Law: Preston v. Ferrer, 128 S.Ct. 978 (2008)

Preston, v. Ferrer, was a dispute between him as a “talent agent” and his client Ferrer. “In his argument, Preston was claiming for a fee from Ferrer, thus invoking this proviso accruing under the contract, however, Ferrer argued that the contract was null and it was not determinable under the “California’s Talent Agencies Act” (TAA) since his agent, Preston, had acted as an agent even though he did not have an agency license.” Therefore, according to Ferrer’s claim, the invalidity of the contract was solid proof of his abolition from the obligation of paying the attorney’s fees. It was a requirement for talent agents to have a license from the state, an action that was determined as a relationship regulator between “talent agents” and their clients. After Ferrer was disallowed a motion hold the arbitration by the Labor Commissioner’s hearing officer, he filed a case in a court of law to seek a redirection of arbitration, while Preston took a step to coerce an arbitration. Thus, the Supreme Court was faced with an issue to determining who between the Labor Commissioner of the state of California and an arbitrator should settle the dispute between Preston and Ferrer (Johnson 2008).
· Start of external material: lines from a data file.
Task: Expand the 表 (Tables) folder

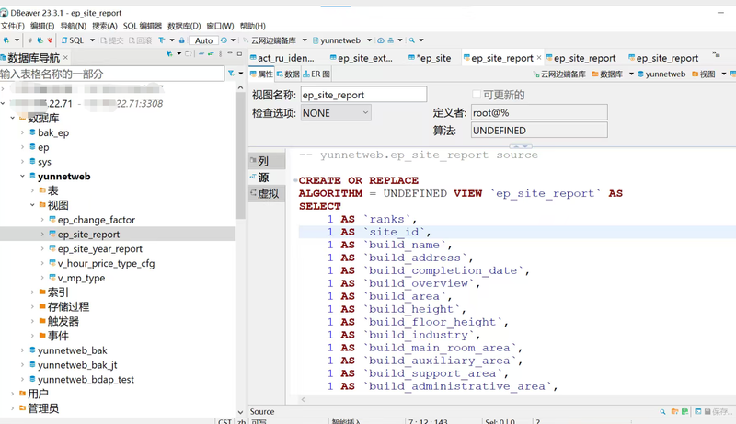Action: tap(32, 191)
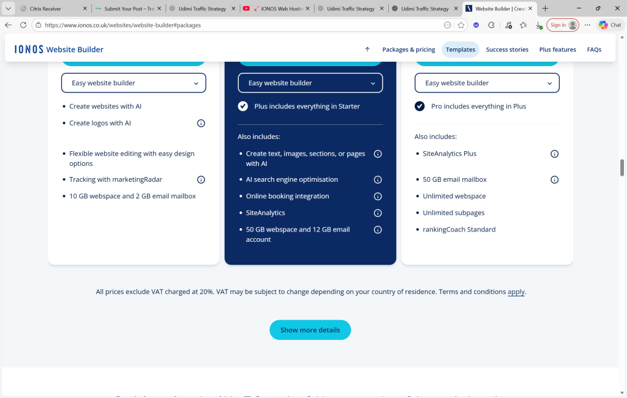Switch to the Citrix Receiver browser tab
627x398 pixels.
tap(50, 9)
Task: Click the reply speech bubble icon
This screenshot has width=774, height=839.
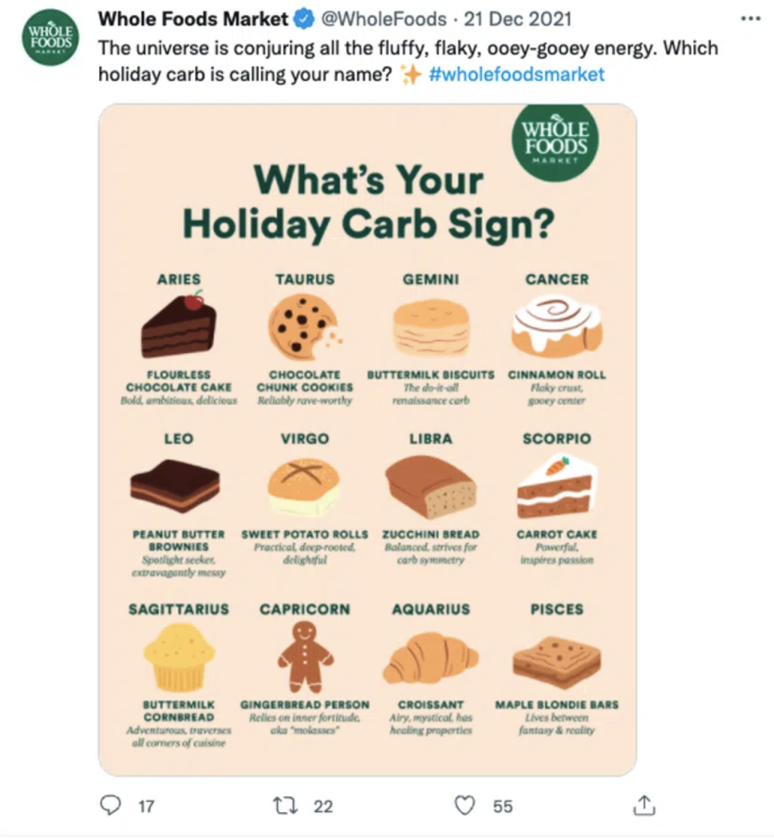Action: 111,805
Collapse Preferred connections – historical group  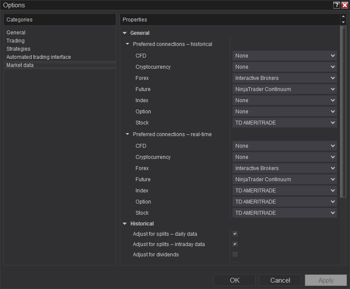pyautogui.click(x=127, y=44)
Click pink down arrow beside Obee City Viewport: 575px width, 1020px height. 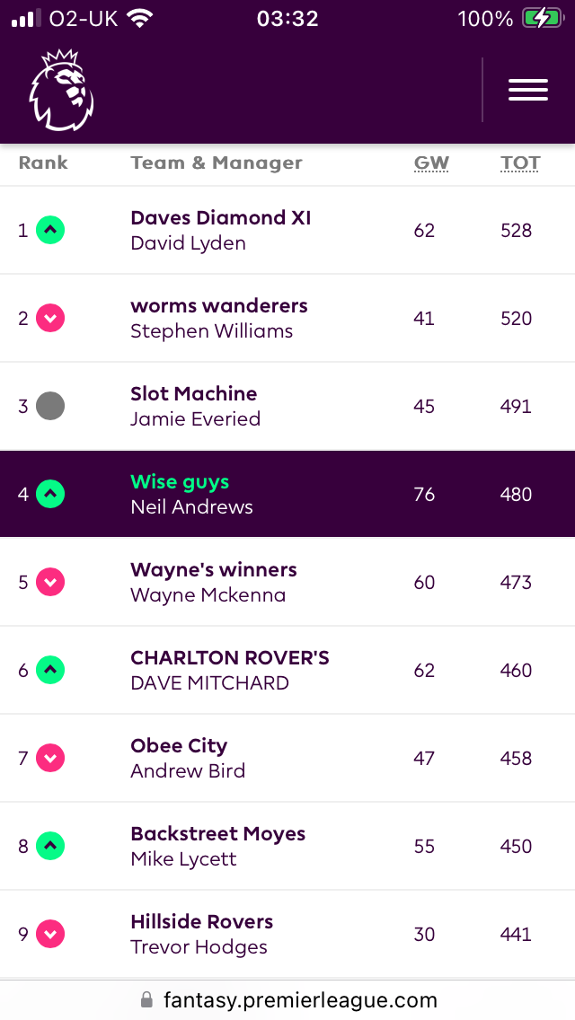[50, 759]
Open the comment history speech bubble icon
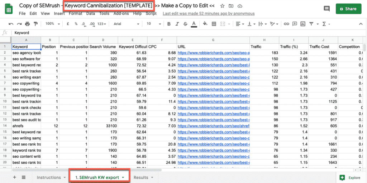The image size is (367, 183). (327, 9)
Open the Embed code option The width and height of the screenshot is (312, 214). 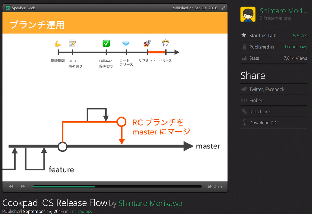pyautogui.click(x=256, y=100)
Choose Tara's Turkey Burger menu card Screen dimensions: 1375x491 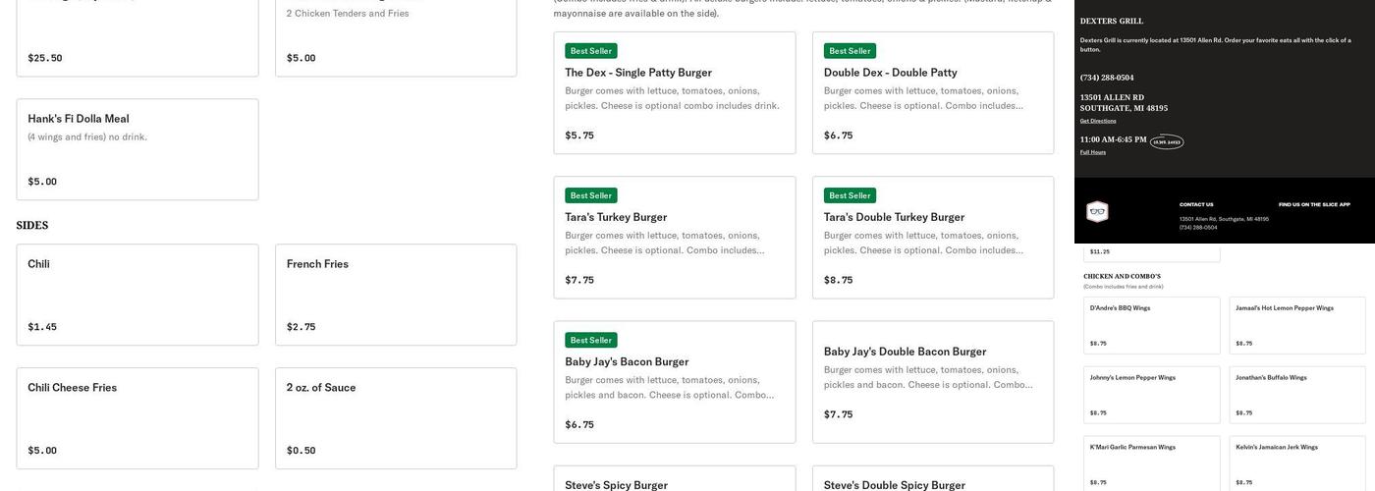point(674,238)
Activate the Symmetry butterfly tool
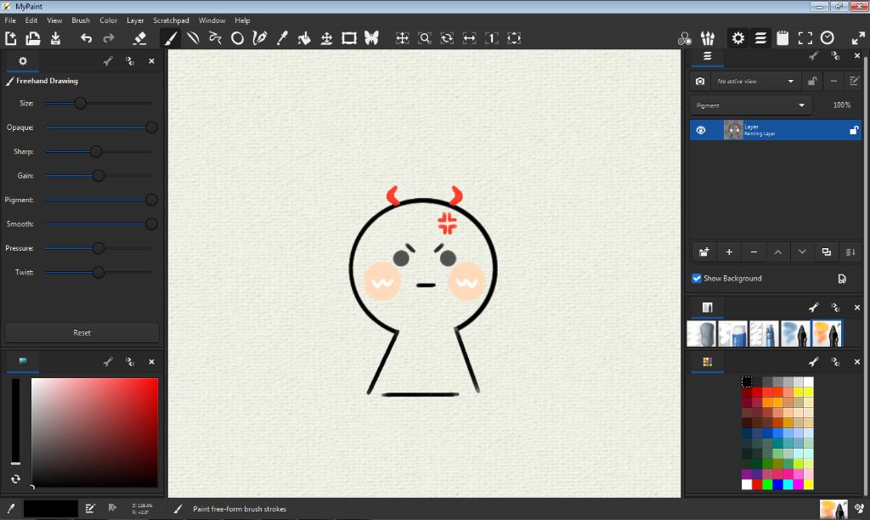Image resolution: width=870 pixels, height=520 pixels. (x=371, y=38)
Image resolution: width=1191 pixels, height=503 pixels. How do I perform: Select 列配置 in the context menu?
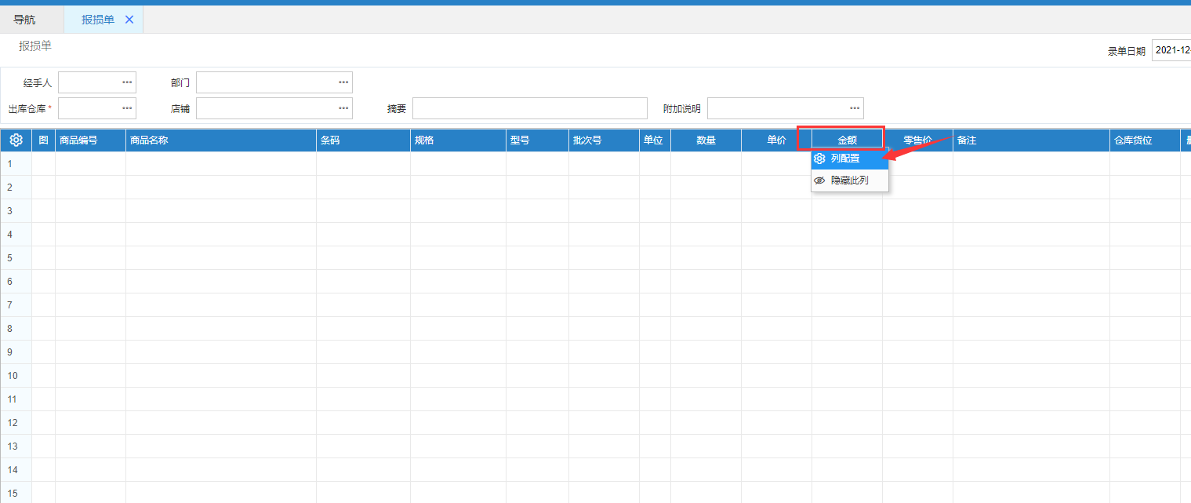[x=845, y=159]
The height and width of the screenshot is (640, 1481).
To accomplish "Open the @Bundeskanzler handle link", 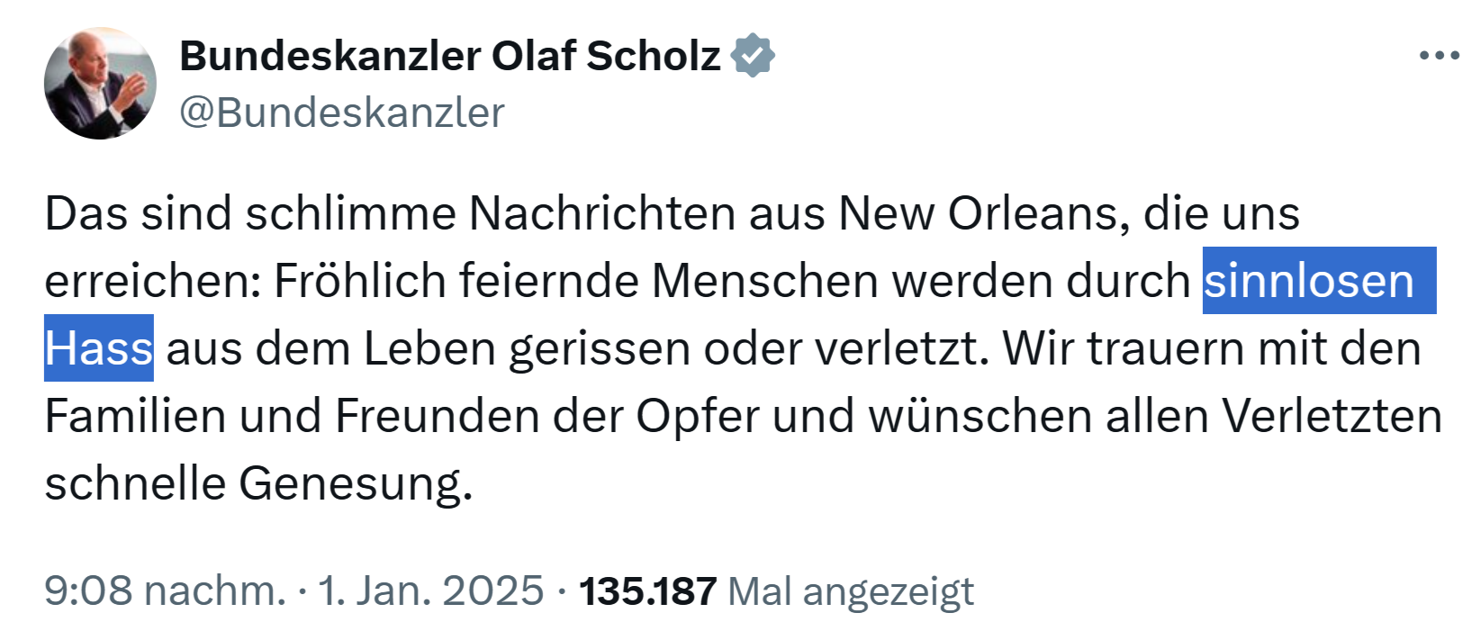I will pos(343,112).
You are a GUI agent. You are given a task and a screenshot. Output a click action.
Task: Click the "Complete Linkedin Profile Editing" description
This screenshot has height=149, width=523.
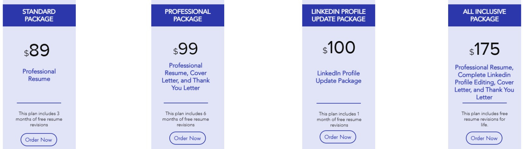tap(484, 79)
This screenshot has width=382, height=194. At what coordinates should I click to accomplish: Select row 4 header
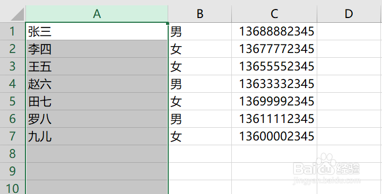tap(13, 84)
The law stated that if two parties decided to arbitrate all matters involved in their contract, “Federal Arbitration Act (FAA) supersedes the laws of state lodging primary jurisdiction in another forum, despite whether judicial or administrative, thus the Federal Arbitration Act preempts California Talent Agencies Acts (TAA) provisions, allowing Labor Commissioner restricted authority to solve matters where parties decide to arbitrate” (Kluwer 2008). In addition, it imposes basics to enforcement of agreement based on arbitration considered inapplicable to contract in general terms. More so, according to FAA, any written arbitration agreement based on commercial contracts is meant to remain valid, enforceable, and irrevocable. Accordingly, through the validity and existence of an agreement, it is therefore allowed that whenever there is an agreed-upon decision by parties to arbitrate all the disputes within their contract, any question regarding the entire contracts’ validity should be resolved by the arbitrator but not the state or federal court.

Therefore, in a critical analysis of the case, it is clear that in Preston, the claimant wanted to recover fees purportedly owed to him under the services of the contract with the defendant. However, the contract was entitled to a clause regarding the arbitration, which was the same as the one defined by the rule, with a requirement of parties to arbitrate any of their disagreement relating to the contract. Preston’s arguments were constrained within the Labor commission where he sought to obtain his fee through decisions of labor commissioners. Ferrer on the other hand was fighting to obtain an arbitrator who would settle down their case by making decisions on the matter with it. Therefore, the question is not whether the FAA preempts the TAA in totality, but rather who is eligible in deciding between the Labor Commissioner or arbitrator.

Kluwer (2008) notes that “it was this issue the State Supreme Court had to consider in deciding whether, according to Ferrer’ claim, Preston acted as an unlicensed talent agent which was a violation of the TAA or according to Preston; he was a personal manager who was not under TAA.” In Ferrer’s claim it shows that he does not dispute the written arbitration regarding the contact falls within the purview, but rather he sought the wholesomeness of the invalidation of the contract. However, in his claim on the arbitration, he did not show any clear opposition to the arbitrator’s clauses’ legitimacy.

In conclusion, the courts’ decision of denying Preston’s motion of compelling arbitration and enjoining him from proceeding before the arbitration was the right decision the court could have ever made. This was so because it was a commercial contract with a written arbitration agreement. This is a condition that is different from one taken to California courts by Ferrer which is not subjected to examination. More importantly, “the decision of Supreme Court to resolve the issue in favor of the arbitrator’s power to make the decision foreclosed attempts of state legislation to undercut the enforceability of arbitration agreements” (Johnson 2008).

Reference list

Johnson, S. (2008) ‘Supreme Court of the United States.’ Preston v. Ferrer, 128 s ct. 978 (2008). 1, 1-14.

Kluwer, W. (2008). ‘Law and Business.’ Preston v. Ferrer. 1, 613-615.